## Begin

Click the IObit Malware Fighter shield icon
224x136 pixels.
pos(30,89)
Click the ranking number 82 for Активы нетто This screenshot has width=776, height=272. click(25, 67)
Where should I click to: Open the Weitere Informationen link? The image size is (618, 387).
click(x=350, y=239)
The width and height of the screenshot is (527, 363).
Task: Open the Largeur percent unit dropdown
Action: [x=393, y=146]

## End
## Begin

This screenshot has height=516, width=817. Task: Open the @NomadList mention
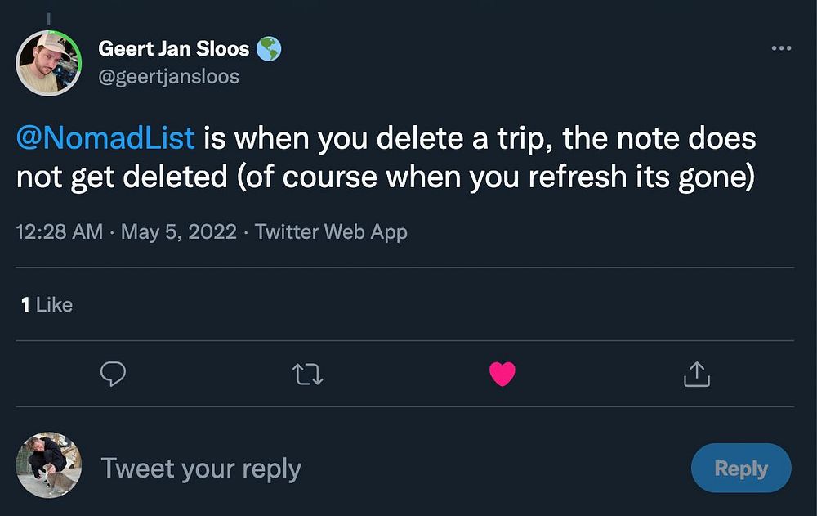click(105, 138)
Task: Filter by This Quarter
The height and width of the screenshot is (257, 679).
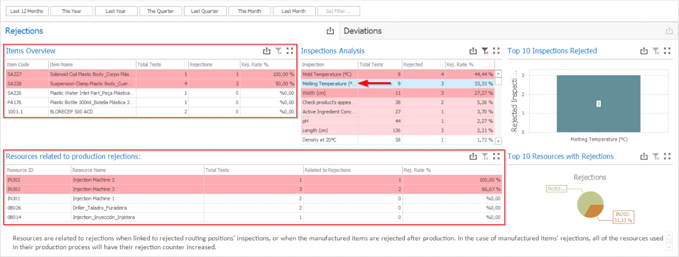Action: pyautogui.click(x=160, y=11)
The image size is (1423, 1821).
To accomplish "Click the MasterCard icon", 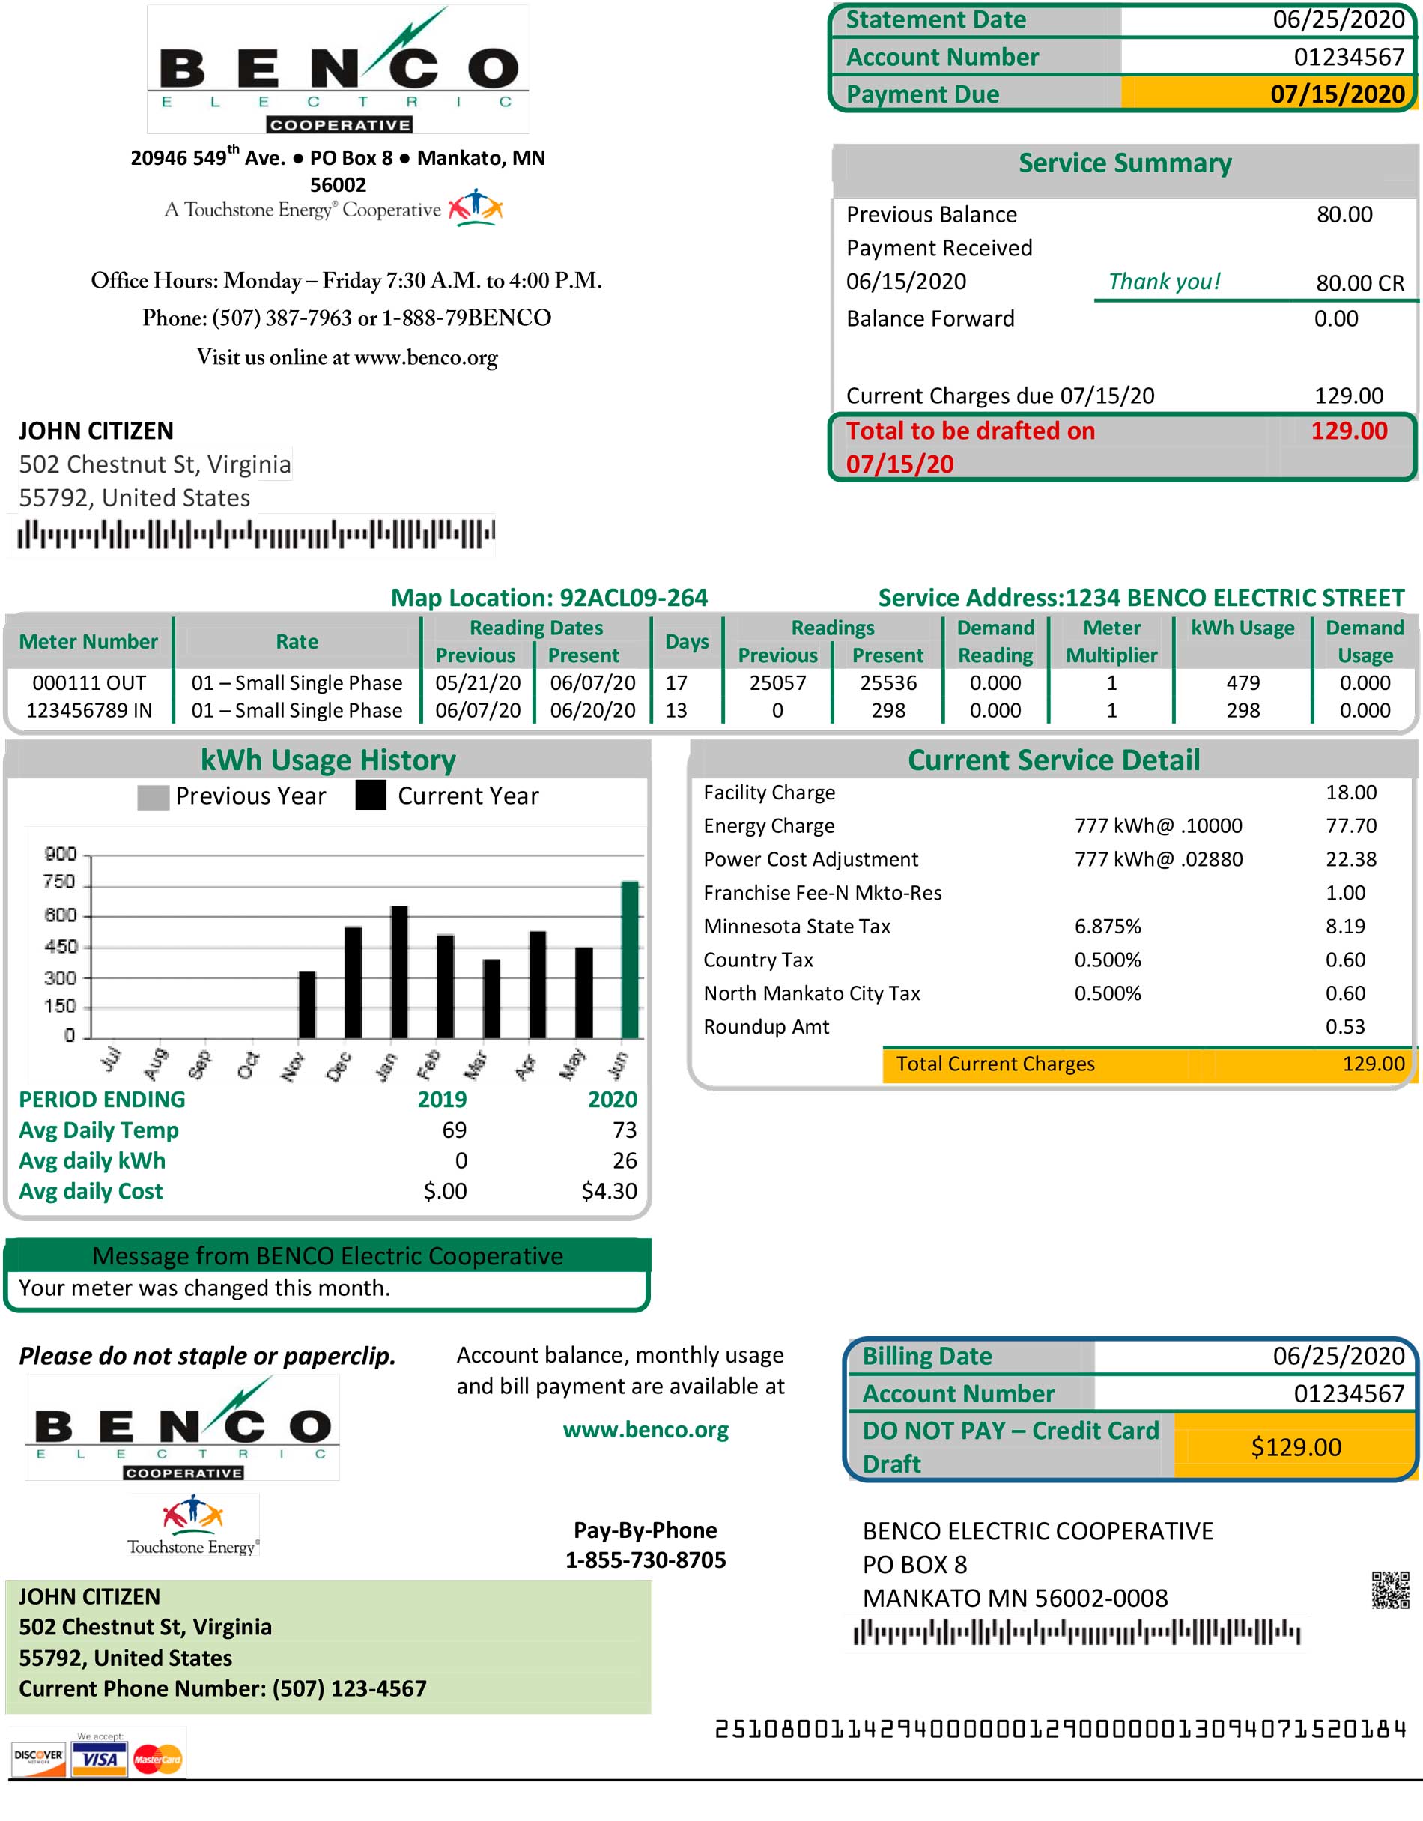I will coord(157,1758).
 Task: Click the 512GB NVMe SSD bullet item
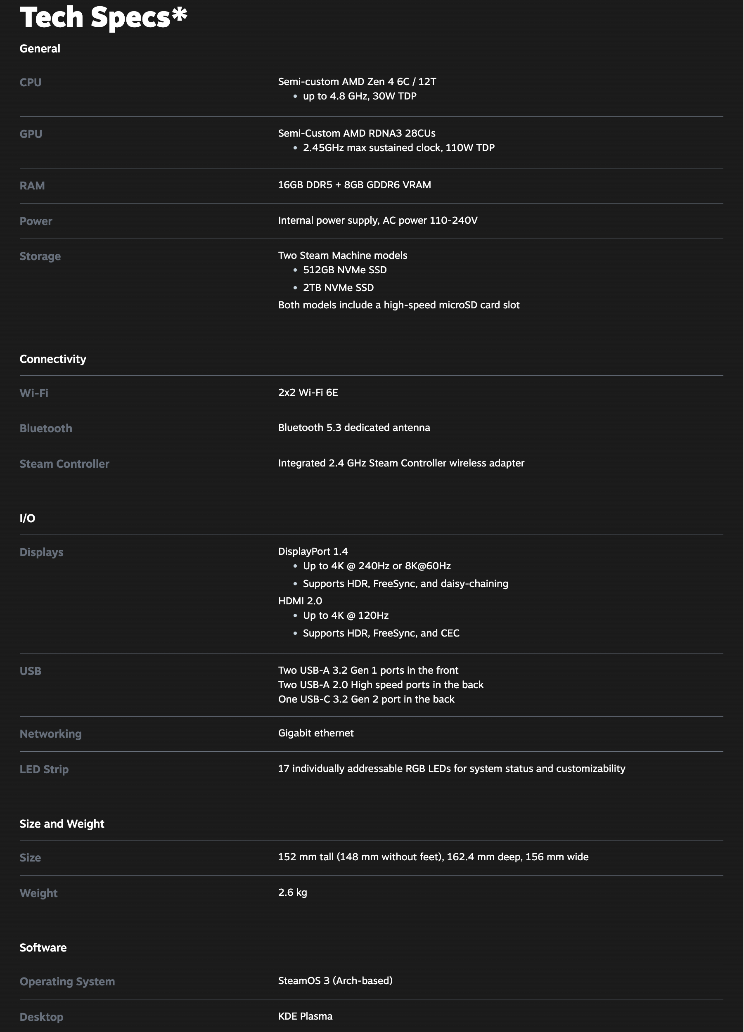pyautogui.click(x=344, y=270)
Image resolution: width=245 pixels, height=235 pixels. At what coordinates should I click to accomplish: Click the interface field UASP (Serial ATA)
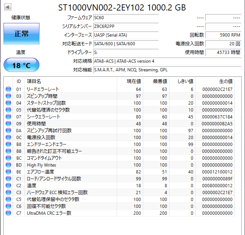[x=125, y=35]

## End
## Begin

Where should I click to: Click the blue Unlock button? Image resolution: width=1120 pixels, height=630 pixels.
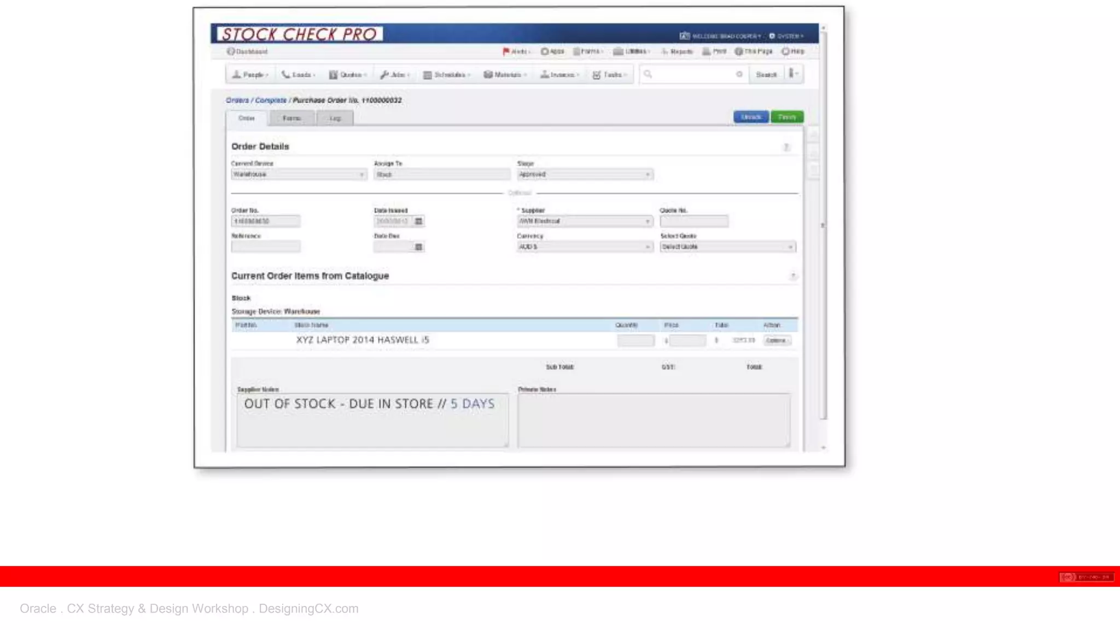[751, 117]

## End

▶ [Written problem]: Quote the records word for word, from the line that contains "Click the IObit Malware Fighter shield icon" through the line that contains "Action: [x=393, y=146]", including both of those lines.

▶ [Answer below]:
Click the IObit Malware Fighter shield icon
224x136 pixels.
pos(30,89)
Click the ranking number 82 for Активы нетто This screenshot has width=776, height=272. click(25, 67)
Where should I click to: Open the Weitere Informationen link? The image size is (618, 387).
click(x=350, y=239)
The width and height of the screenshot is (527, 363).
Task: Open the Largeur percent unit dropdown
Action: [x=393, y=146]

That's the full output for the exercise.